|1/2 lb||(225 g) Schneiders® Bacon, chopped|
|2||Cloves garlic, minced|
|1||Onion, finely chopped|
|1||Red pepper, finely chopped|
|1||(19 oz) Can black beans|
|2 cups||(500 mL) Cooked rice|
|1/3 cup||(80 mL) Chopped cilantro|
|1/4 cup||(60 mL) Butter|
|2 tbsp||(30 mL) Brown sugar|
|2||Plantains, cut on the bias – ¼” (5 mm) thick|
COOK bacon over medium-high heat until crisp, about 8-10 minutes. Using a slotted spoon, remove the bacon from the pan and pour off all but 1 tbsp (15 mL) of bacon drippings. Reserve the extra bacon drippings for use later.

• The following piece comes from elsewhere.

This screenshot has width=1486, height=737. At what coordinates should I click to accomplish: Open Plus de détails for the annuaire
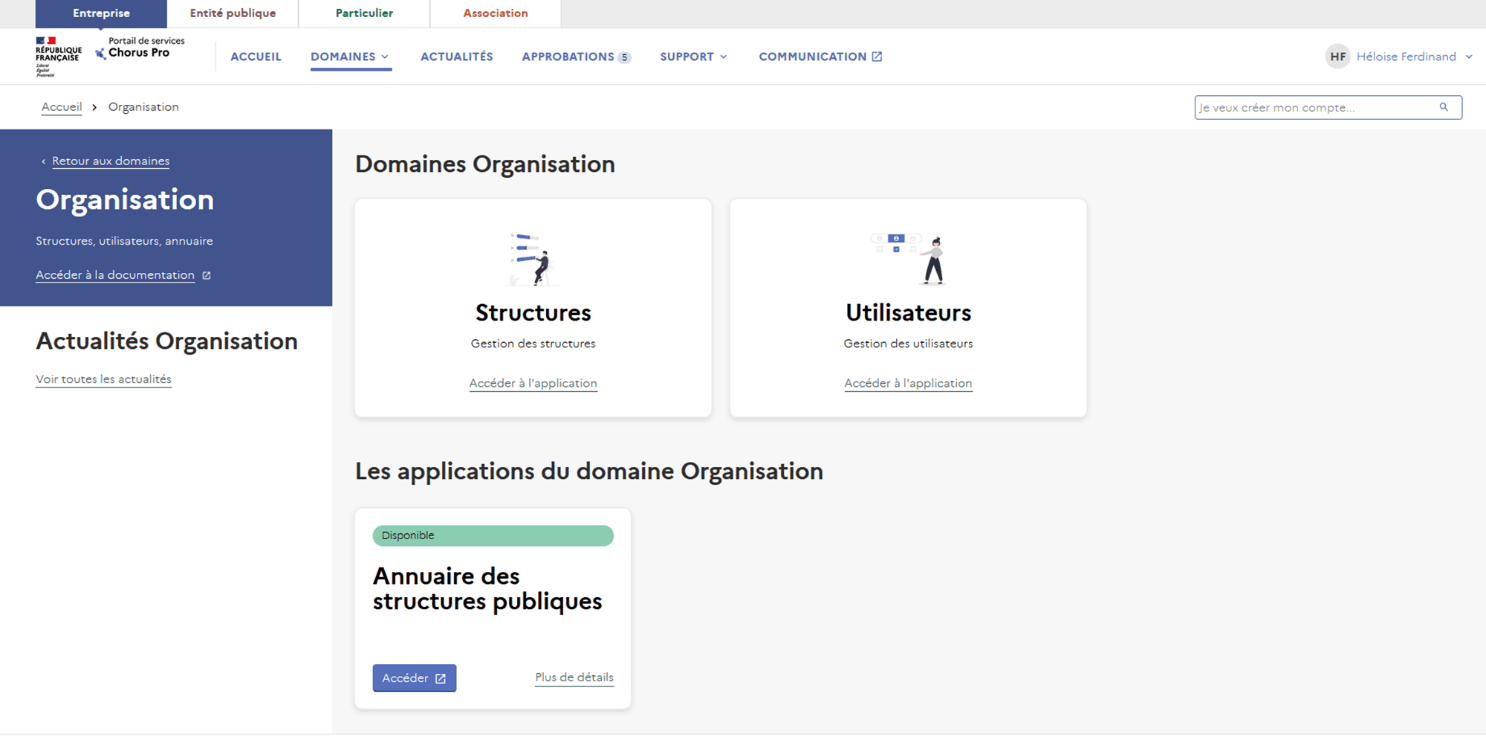(574, 677)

ADD garlic, onion and pepper to the pan and cook until soft and fragrant. Add the reserved bacon drippings back in to the pan along with beans and their liquid, rice and bacon. Fry until heated through and starting to crisp at the edges of the pan. Garnish with chopped cilantro.
MEANWHILE, melt butter in a skillet over medium heat. Stir in sugar then add plantains. Cook for 3-4 minutes per side or until soft.
SERVE plantains along with the bacon, bean and rice mixture topped with a fried egg.